Qual é o maior desafio com relação aos concorrentes?

É o marketing. Quem é responsável é o franqueado; ele precisa ter caixa para investir.

Já houve algum problema com os concorrentes?

Sim. Tivemos um grande BO recentemente com o sistema de um concorrente grande, que usava uma tecnologia chamada overlay block. O que é isso? Imagine que você quer que a viagem apareça para você, mas esse aplicativo não deixava a viagem do Aonde Ir, e de outros aplicativos, aparecer. Ele meio que segurava o aplicativo: colocava uma parede, uma grade, uma “cadeia”, trancava, e a gente não conseguia mostrar nada para o motorista.

Usando tecnologia…

Esse aplicativo fazia isso no celular do motorista. Tivemos muita dificuldade. Até descobrir, foi muita dor de cabeça. Um colega me falou: “Cara, você sabia que o aplicativo tal bloqueia os aplicativos de mostrar corrida?”. Precisei testar em outra cidade, porque em Juara não tinha esse problema. Tivemos de procurar tecnologia na China, importar para o Brasil e colocar no Aonde Ir. O que essa tecnologia faz? É como um trator gigante que vê aquela parede e começa a arrebentar tudo.

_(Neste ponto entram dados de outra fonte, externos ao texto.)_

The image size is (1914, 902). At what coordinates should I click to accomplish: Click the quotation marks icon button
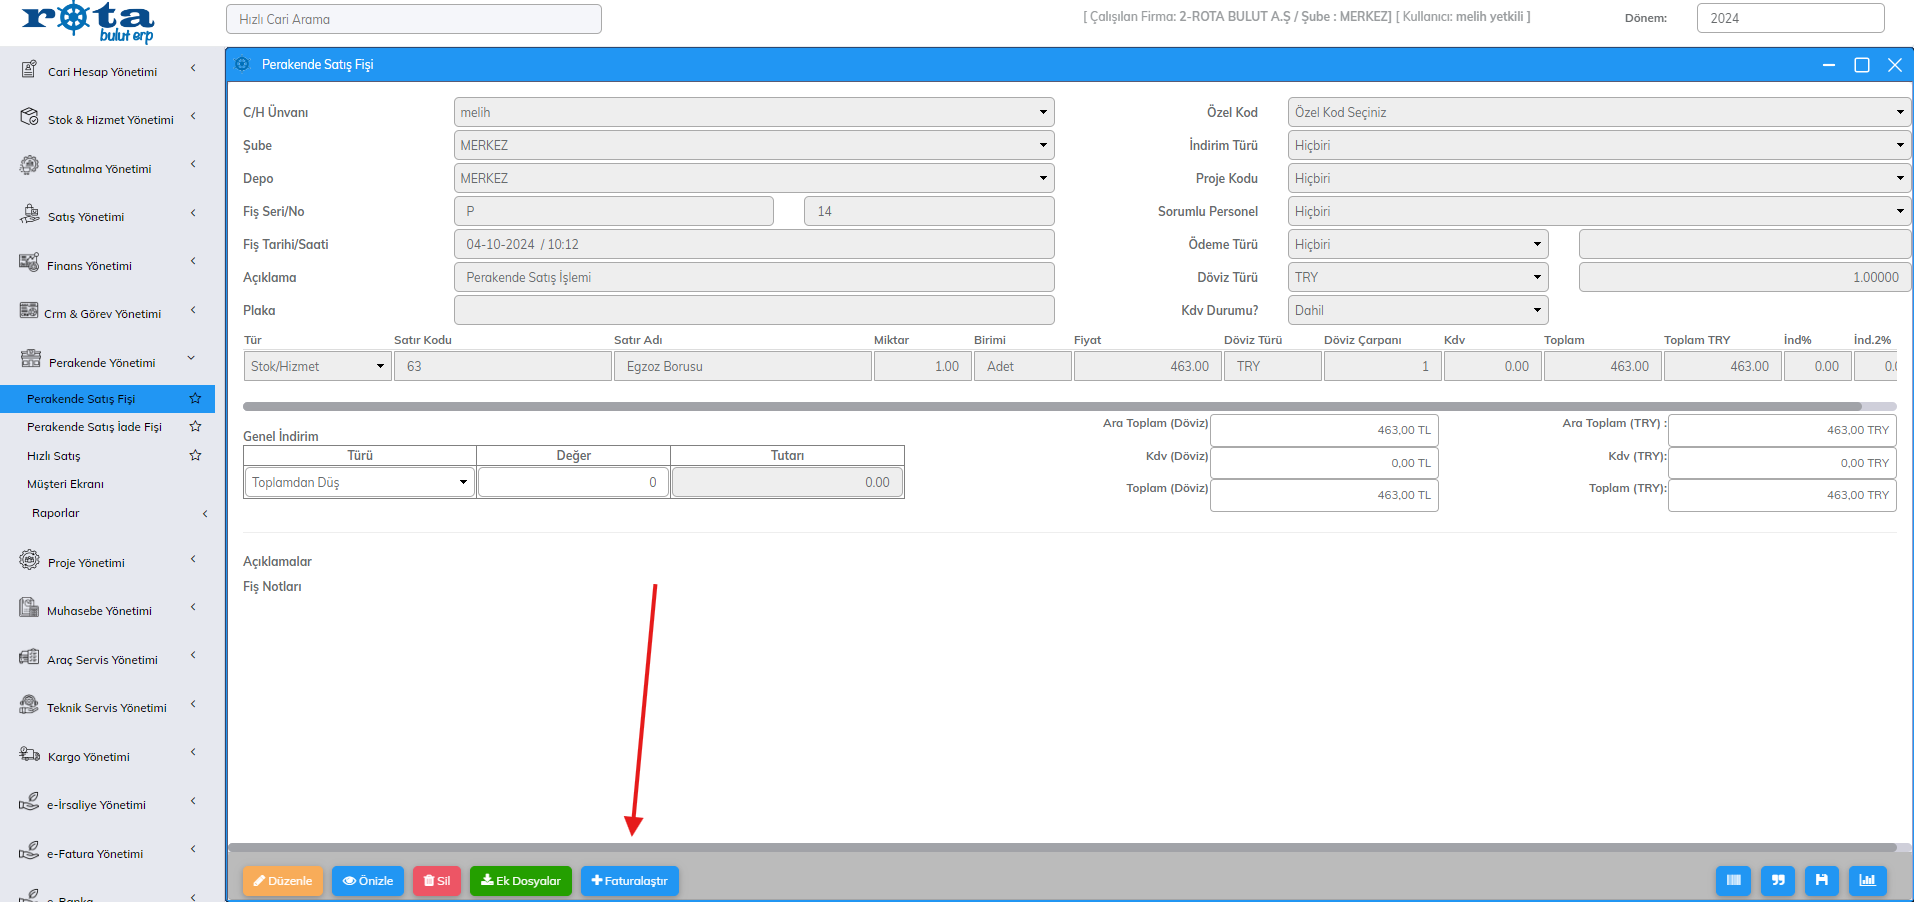[1777, 880]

Mas como você resolveu isso?

Aí já é segredo do negócio, mas conseguimos resolver. A empresa (Aonde Ir) tem um valor a mais hoje por causa dessa tecnologia também.

Algum outro ponto em relação aos concorrentes?

O marketing. É o franqueado que cuida disso. Se ele não tiver caixa, a cidade não deslancha. Por isso evitamos expandir para lugares onde o franqueado não consegue sustentar o investimento inicial.

Como você enxerga o futuro da mobilidade?

É uma necessidade humana. O ser humano não fica parado. Vejo que é um mercado bilionário. Quando o Aonde Ir chega a uma cidade, dependendo da região, se captarmos 3% ou 4% dela, já é um mercado milionário.

E o Guilherme arquiteto?

Usei o curso para construir minha casa. Foi uma jogada muito boa, e foi uma parte da minha vida que, querendo ou não, não perdi. Foi aprendizado.

Quais os próximos planos?

Um dos planos é o Aonde Ir Sulamérica, projeto para iniciar em 2028, no primeiro semestre. A ideia é começar pela Argentina e depois avançar para outros países. Estamos internacionalizando. Já estamos preparando investimentos e documentação bancária para esses países. É preciso antecipar problemas. É um projeto-base de dois anos.

E como você concilia tudo isso com a vida pessoal?

Minha família vem em primeiro lugar, sempre. Se você não tiver uma pessoa que te apoia, você não tem nada. De que adianta ter de tudo, ter o mundo, se não tem uma família, um filho para abraçar? É assim para mim.

Qual é o seu maior sonho?

Eu já realizei meu sonho grande e não é da empresa: é o de ser pai. O Otávio mudou muito a minha vida. Eu descobri uma época que não poderia ser pai, coloquei na mão de Deus. Ele foi um milagre.